Yes, I’m a day behind here, but it has been a busy week.  All of life’s most stressful events seem to have culminated during this week, and it doesn’t help that the holidays (which can be incredibly stressful in and of themselves) are right around the corner as well.  For this week’s asana, I wanted to choose a pose that is fairly simple, is something of an “opener” (as in, it opens the heart, the hips, and so on), and can be done as a little “getaway” from the busyness of the real world.  I also wanted something a little different, something a bit off the beaten path.  Enter Gate Pose.

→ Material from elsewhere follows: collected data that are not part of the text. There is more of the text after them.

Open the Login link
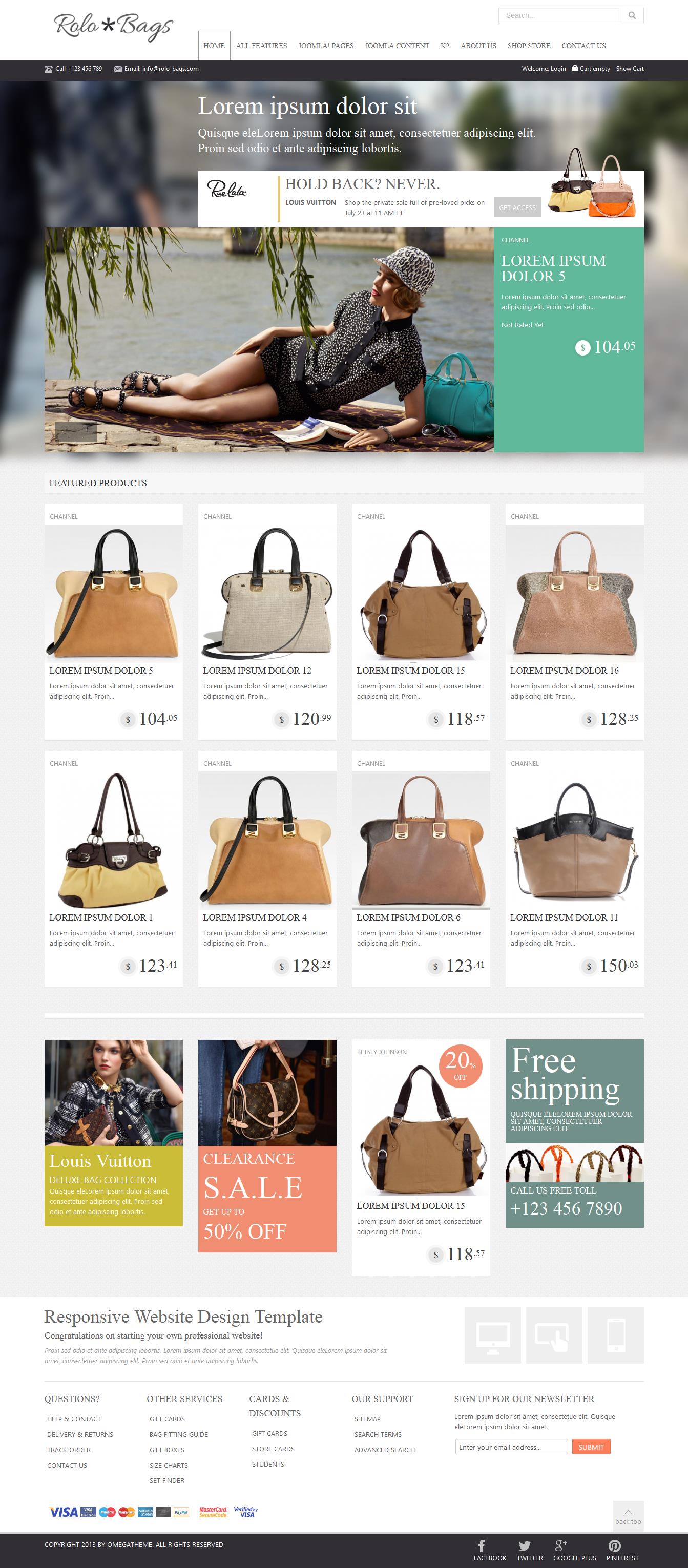The height and width of the screenshot is (1568, 688). click(x=558, y=69)
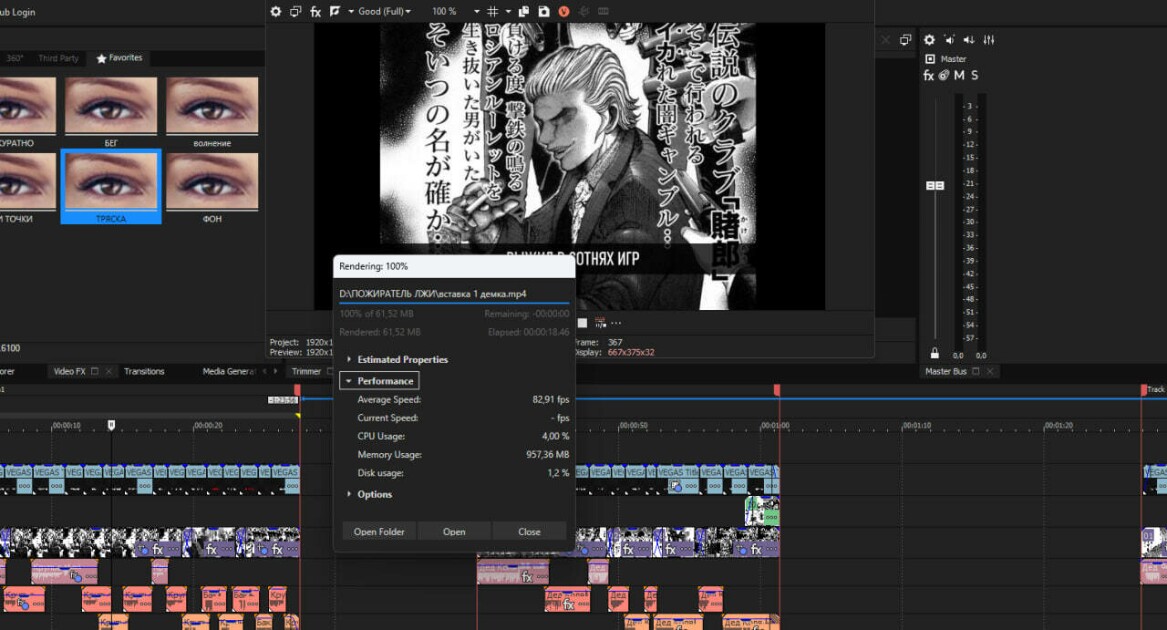The width and height of the screenshot is (1167, 630).
Task: Solo the Master bus with S
Action: 974,75
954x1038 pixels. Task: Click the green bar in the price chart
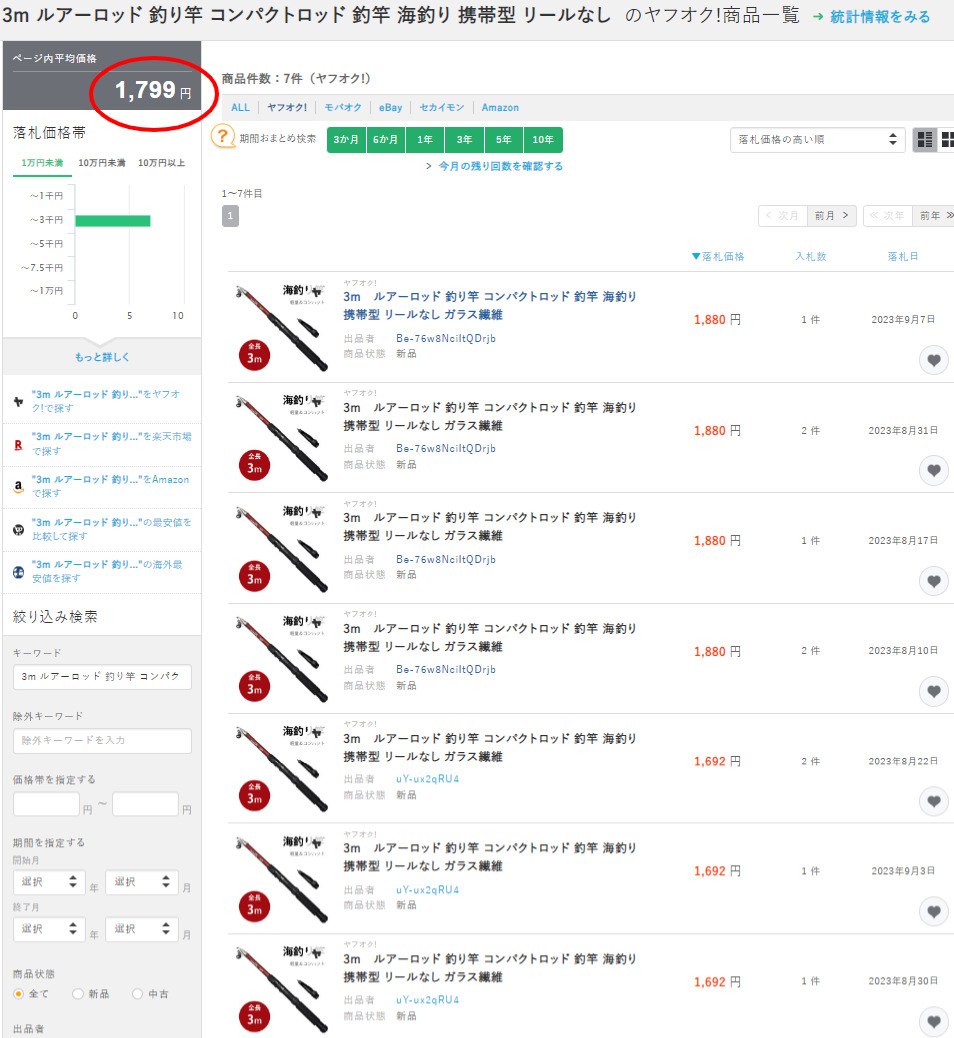[x=112, y=220]
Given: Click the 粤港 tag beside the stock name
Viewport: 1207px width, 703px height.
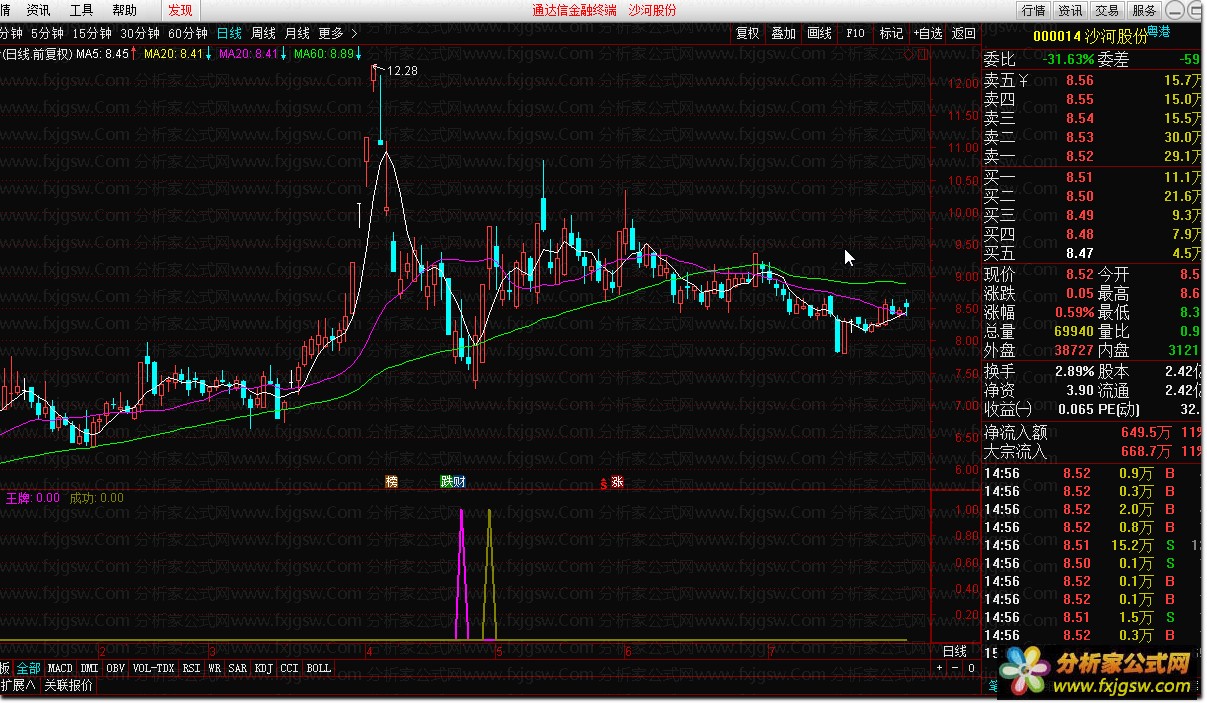Looking at the screenshot, I should coord(1161,34).
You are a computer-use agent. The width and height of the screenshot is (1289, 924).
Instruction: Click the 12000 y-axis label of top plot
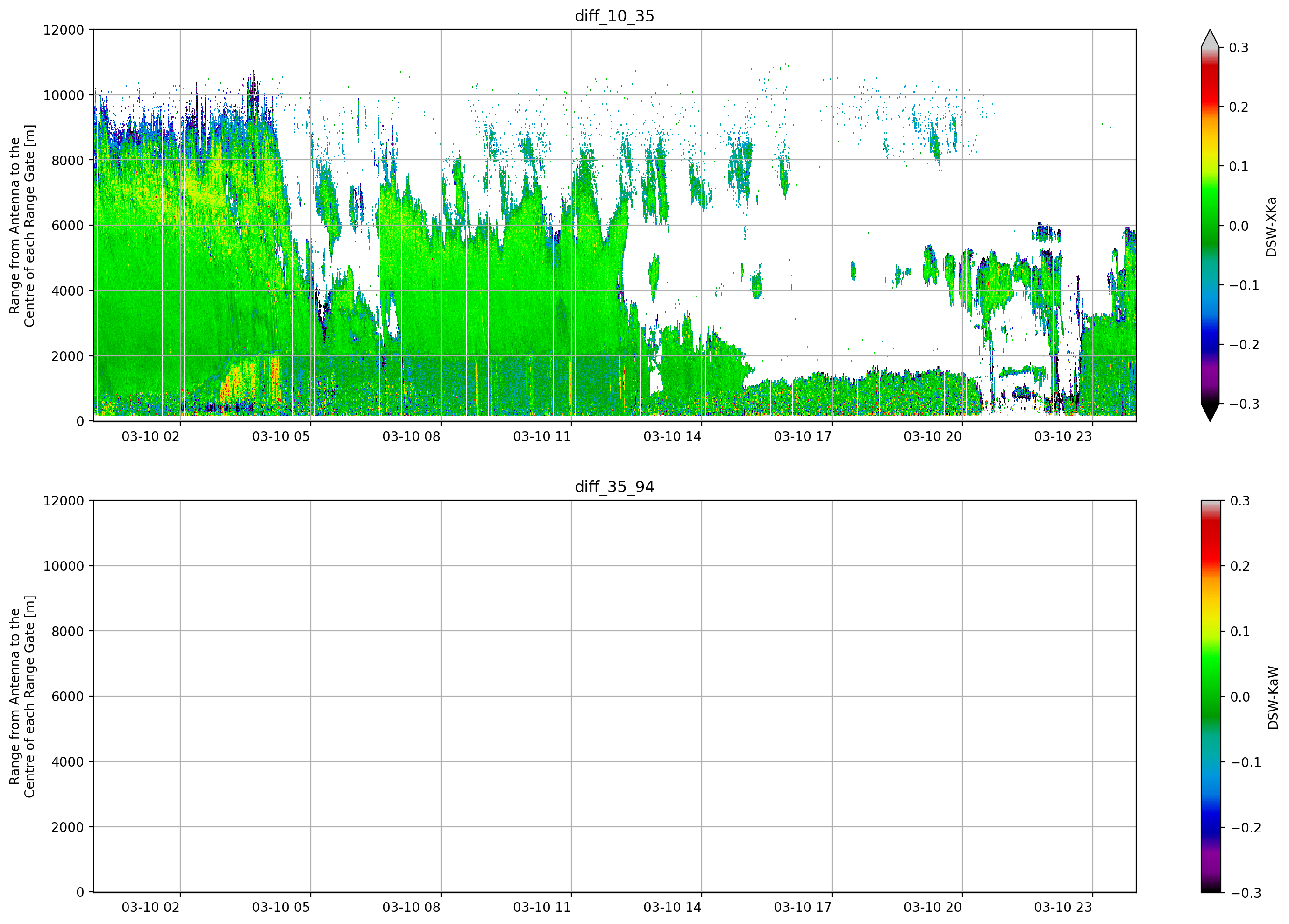64,29
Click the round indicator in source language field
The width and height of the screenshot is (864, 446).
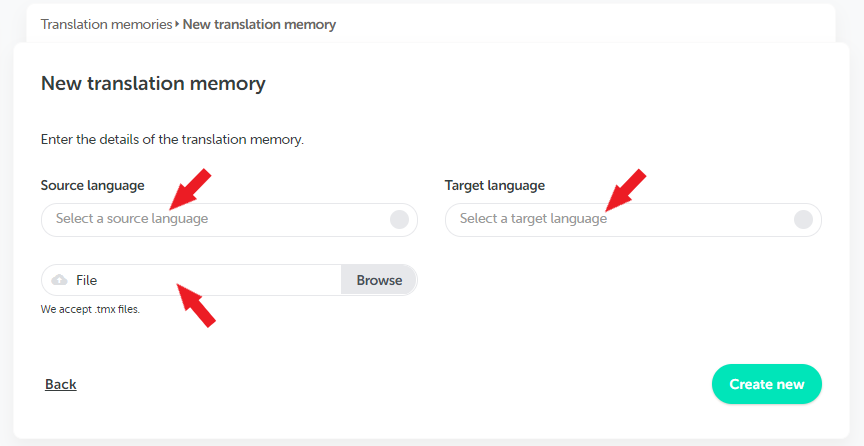pyautogui.click(x=399, y=219)
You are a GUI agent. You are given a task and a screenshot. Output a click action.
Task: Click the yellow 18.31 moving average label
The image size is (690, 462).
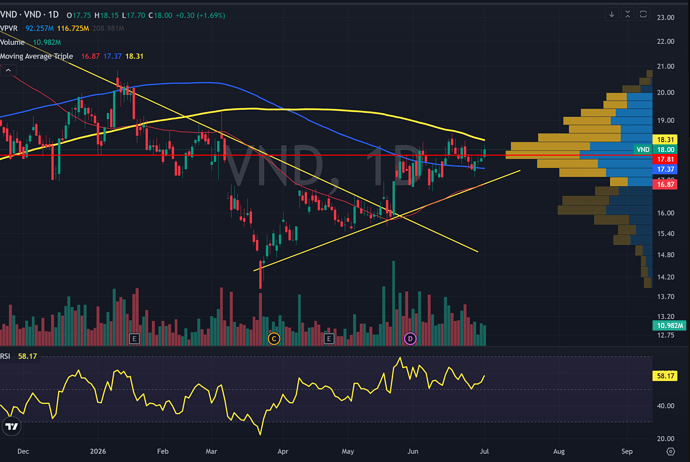(665, 139)
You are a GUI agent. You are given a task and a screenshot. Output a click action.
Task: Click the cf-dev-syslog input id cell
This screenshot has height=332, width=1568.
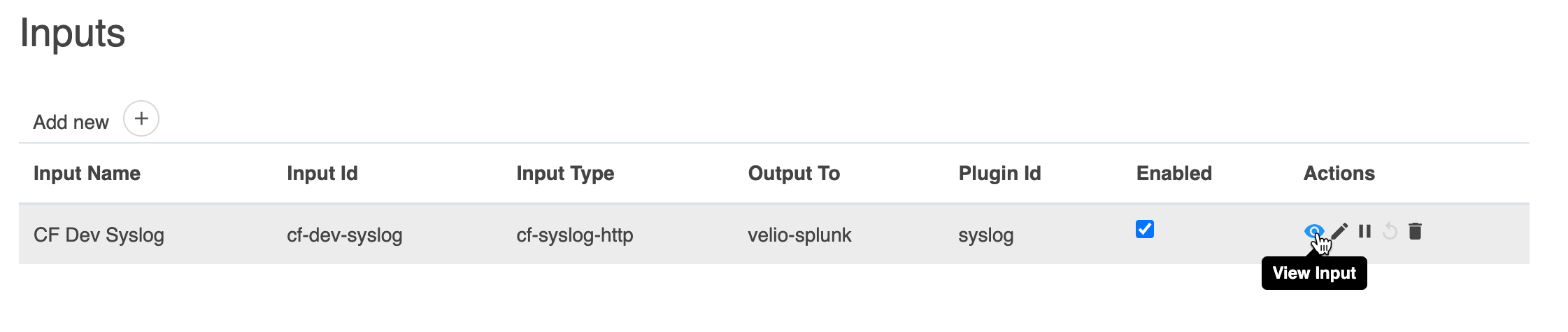pyautogui.click(x=344, y=235)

Gate Pose is interesting in that it can be seen as an intense side bend, a hip opener (to a certain degree), and, in my opinion, a heart opener and a safe place for emotional release.  In Sanskrit, “parigha” refers to “an iron bar used for locking a gate,” and the pose itself is sometimes called Gate-Latch Pose.  To me, a latch can either be seen as a way to keep people out, or an invitation to invite them in.  Naturally, I prefer to emphasize the latter.  When we take Parighasana, we can create an invitation for positive energy and openness.  Give Gate Pose a try, keeping your mind focused on drawing positivity into your heart.

Getting into Pahrighasana

Start by kneeling on your knees on the floor, perhaps coming from Virasana (Hero Pose).  Extend your right leg out, striving to push your right foot to the floor.  Keep your right foot and your left knee aligned as you turn your pelvis slightly to the right.

Inhale, bringing your arms up overhead.  As you exhale, bend to the right, allowing your right hand to lower to your right leg.  You may place your hand on your thigh, your shin, or on the floor beside your right ankle, whichever is comfortable to you.  Keep bending right from the hip, reaching the left arm up and over into a side bend.  Be careful to keep your right kneecap pointing up, as it tends to roll towards the floor in Gate Pose.  Also, work on keeping your torso open, as it too tends to fall towards the floor.

Stay in Parighasana anywhere from 30 second to one minute.  COme out of it by drawing the torso upright and bringing your right leg back underneath your body.  Repeat on the left side.

As a bonus, Gate Pose is a great asana for hitting the obliques and the ever elusive psoas.  Try it out between prepping side dishes.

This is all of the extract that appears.